I’m definitely a data type, as sad and unexciting as hat particular box appears. Because of that, I’m a big fan of types. I’m all for creating personas (fictitious but representative customers created from analytic data) and then building marketing programs that address each persona. The assumptions are then testable.
But you can’t ever tell a customer that, partly because it assumes we’re all far more predictable than we want to believe (like I said, I want to be the “Mac” not the “PC”), and partly because it makes marketing look much less sexy than the jeans-wearing prototypical ad agency guy with the soul patch and latte we all want to be. He’s the guy (we imagine) swoops into the office for a 10am meeting, where he quickly draws some circles on a whiteboard to explain the genius idea for a revolutionary new ad campaign that came to him in a dream the night before, and then leaves the room to the applause of the wowed client.

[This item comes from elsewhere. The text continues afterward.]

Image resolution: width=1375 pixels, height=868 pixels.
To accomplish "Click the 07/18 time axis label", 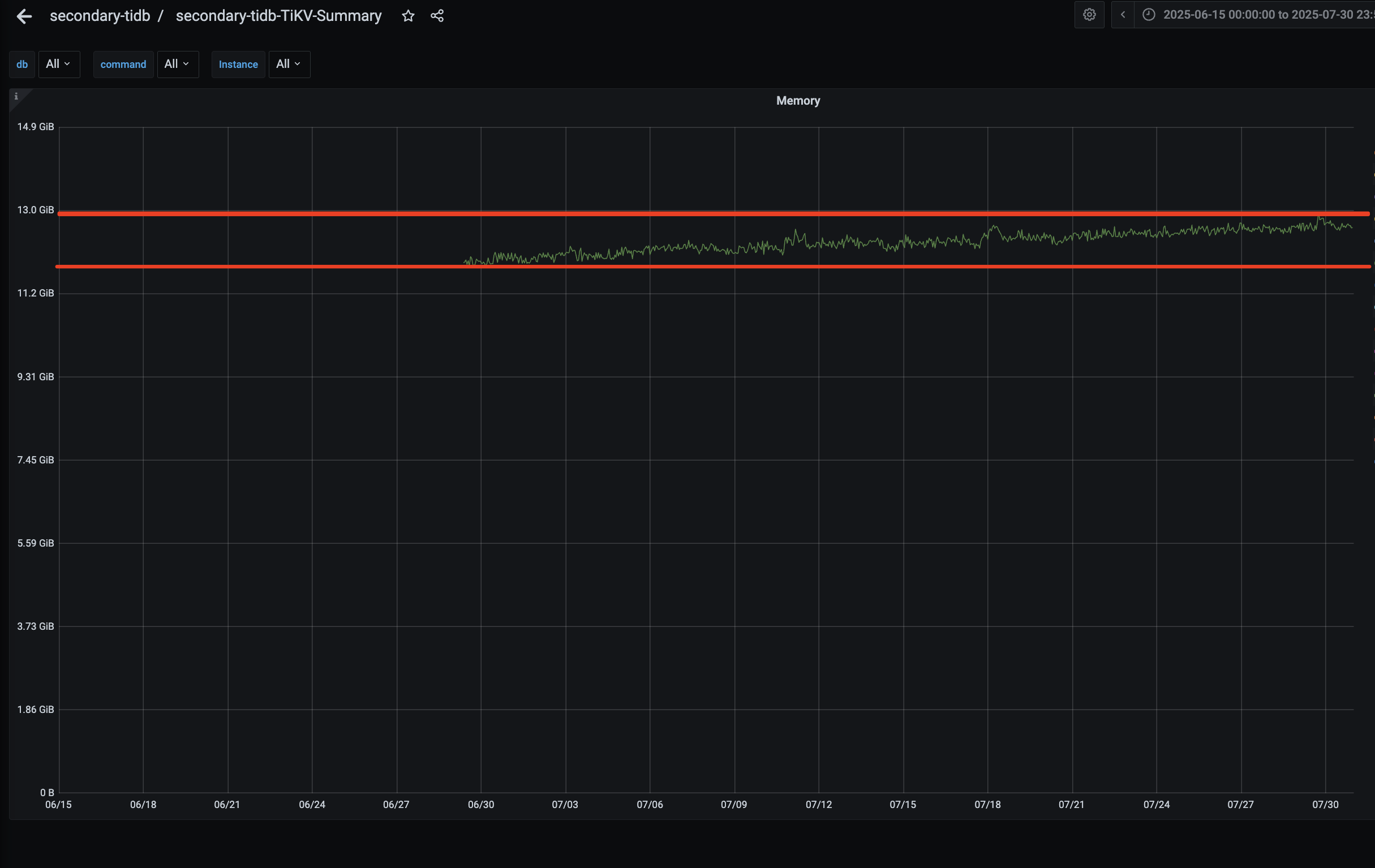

Frank – I think it’s tough to know which side of the line you should be on. You don’t want to ignore the data; I mean, we are all types, and while we certainly aren’t cookie cutters of ourselves, the same type of person is gonna do the same types of stuff. And yet, I can make a strong case for following your gut, data be damned.
I sometimes think the best approach may be to go with your gut on ideas, and then cross-check with data, asking the question “Why wouldn’t this work?” Don’t know why, but I’ve found asking “Why wouldn’t this work?” rather than “Why would this work?” is much more effective at prompting my own clarity.